Multi-generational homes are the preferred choice for Gen-Xers and older millennials, according to the National Association of Realtors’ (NAR’s) 2019 Home Buyer and Seller Generational Trends study. However, the reasons they prefer to buy these homes are different.
The study found that while Gen Xers prefer to buy a multi-generational home because their adult children are moving in with them or never left home, older millennials who bought these homes were likely to do so to take care of their aging parents.
“The high cost of rent and lack of affordable housing inventory is sending adult children back to their parents’ home either out of necessity or an attempt to save money,” said Lawrence Yun, Chief Economist at NAR. “While these multi-generational homes may not be what a majority of Americans expect out of homeownership, this method allows younger potential buyers the opportunity to gain their financial footing and transition into homeownership.”
For the first time, the study also divided the millennial generation into older millennials and younger ones due to the disparity in their homebuying habits.

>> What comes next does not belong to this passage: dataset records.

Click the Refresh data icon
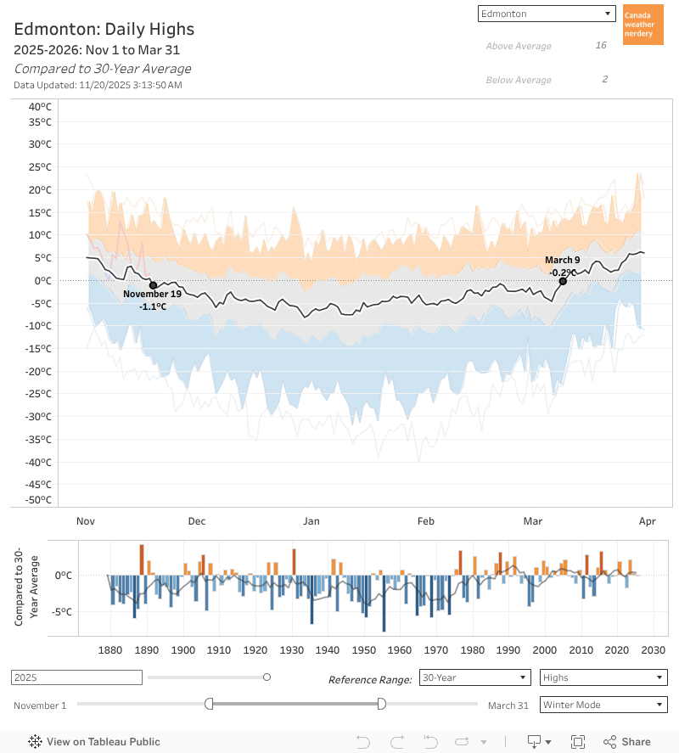Image resolution: width=679 pixels, height=753 pixels. [x=462, y=741]
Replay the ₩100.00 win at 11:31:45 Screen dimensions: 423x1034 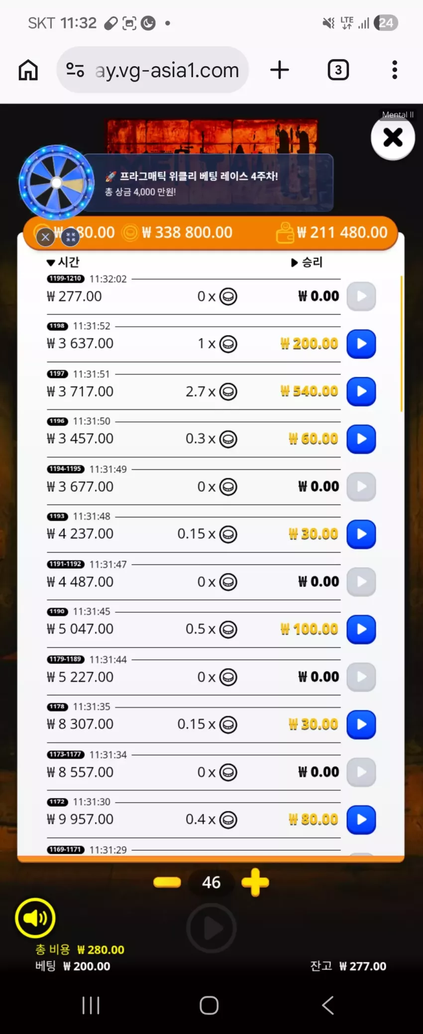point(361,629)
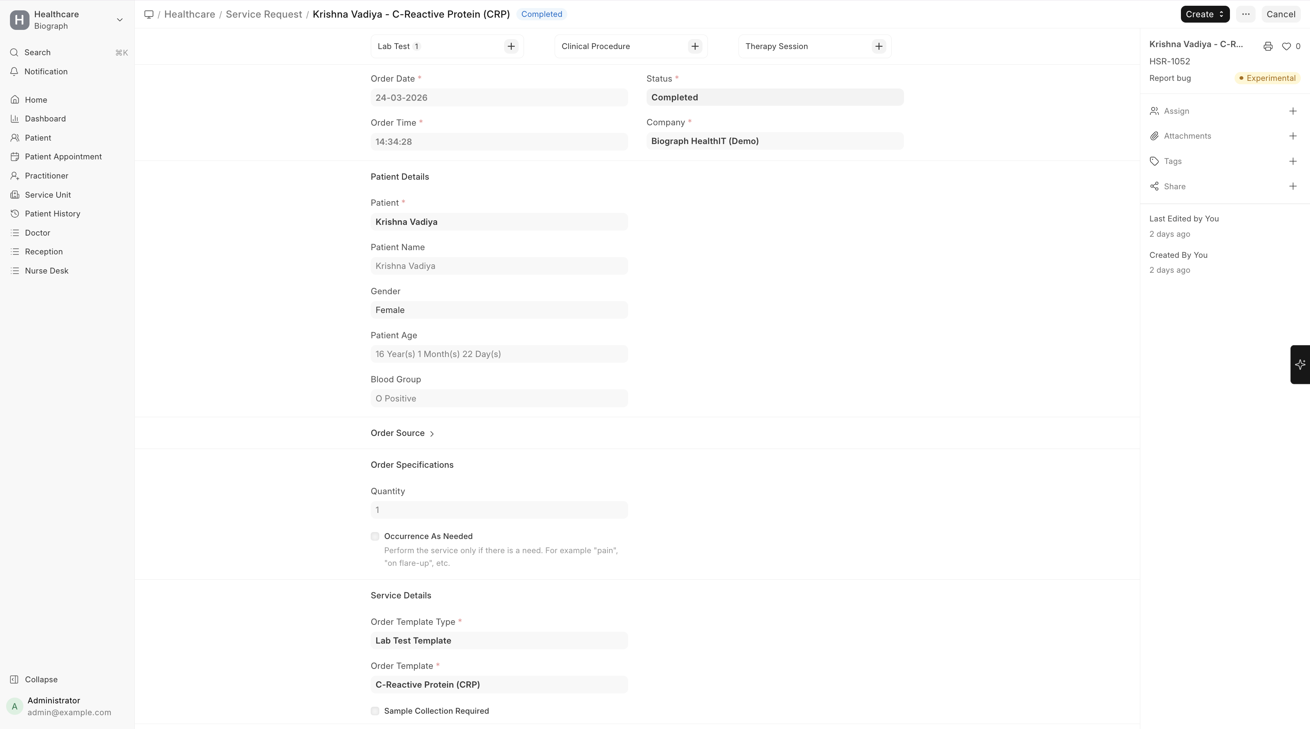This screenshot has width=1310, height=729.
Task: Open the AI sparkle assistant panel
Action: point(1300,364)
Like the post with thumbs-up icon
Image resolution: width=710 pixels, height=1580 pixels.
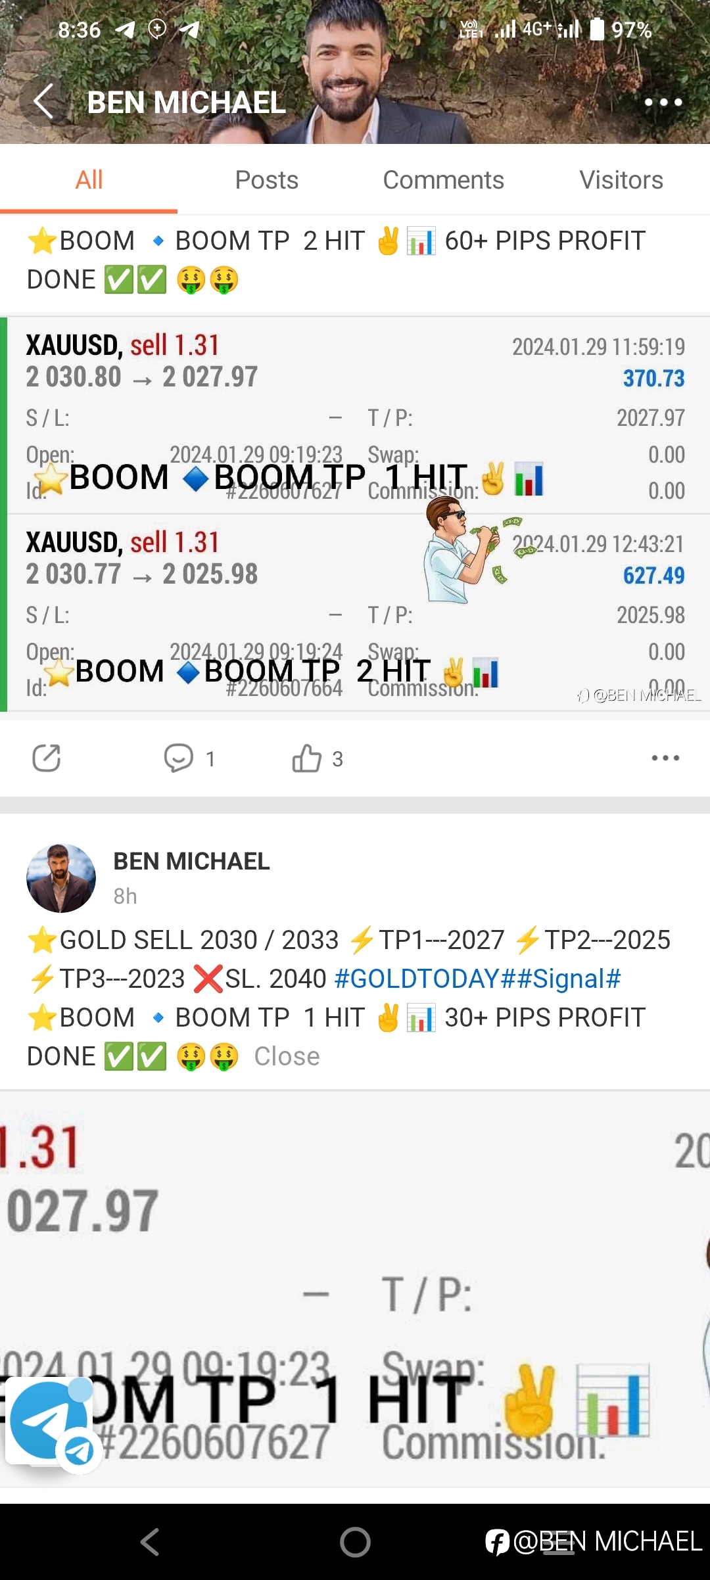pyautogui.click(x=306, y=758)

While millennials as a whole continued to form the largest group of homebuyers of any generation at 37 percent of all buyers, younger millennials accounted for 11 percent of all buyers while older ones represented 26 percent of all homebuyers.
It indicated that younger millennials accounted for a larger buying share than the silent generation which stood at 7 percent of all buyers. Among millennial homebuyers, the study indicated that older millennials “have a median household income of $101,200 and purchase homes with a median price of $274,000, comparable to Gen Xers ($111,100 income, $277,800 median home price) and younger boomers ($102,300, $251,100 respectively).”
According to Yun, “Older millennials are now entering the prime earning stages of their careers, and the size and costs of homes they purchase reflect this. Their choices are falling more in line with their Gen X and boomer counterparts.”
On the other hand, younger millennials whose median income stood at around $71,000 were purchasing the least expensive and smallest homes due to the challenges of affordability.
When it came to downsizing, the study revealed that this wasn’t common among any of the generations at present. It indicated that sellers over the age of 54 only downsized by a median of 100 to 200 square feet as Gen Xers and boomers who might be interested in downsizing facing the challenges of smaller inventory. These sellers could also “have been impeded by the increase in multi-generational living these generations are reporting to accommodate the needs of adult children and aging parents.”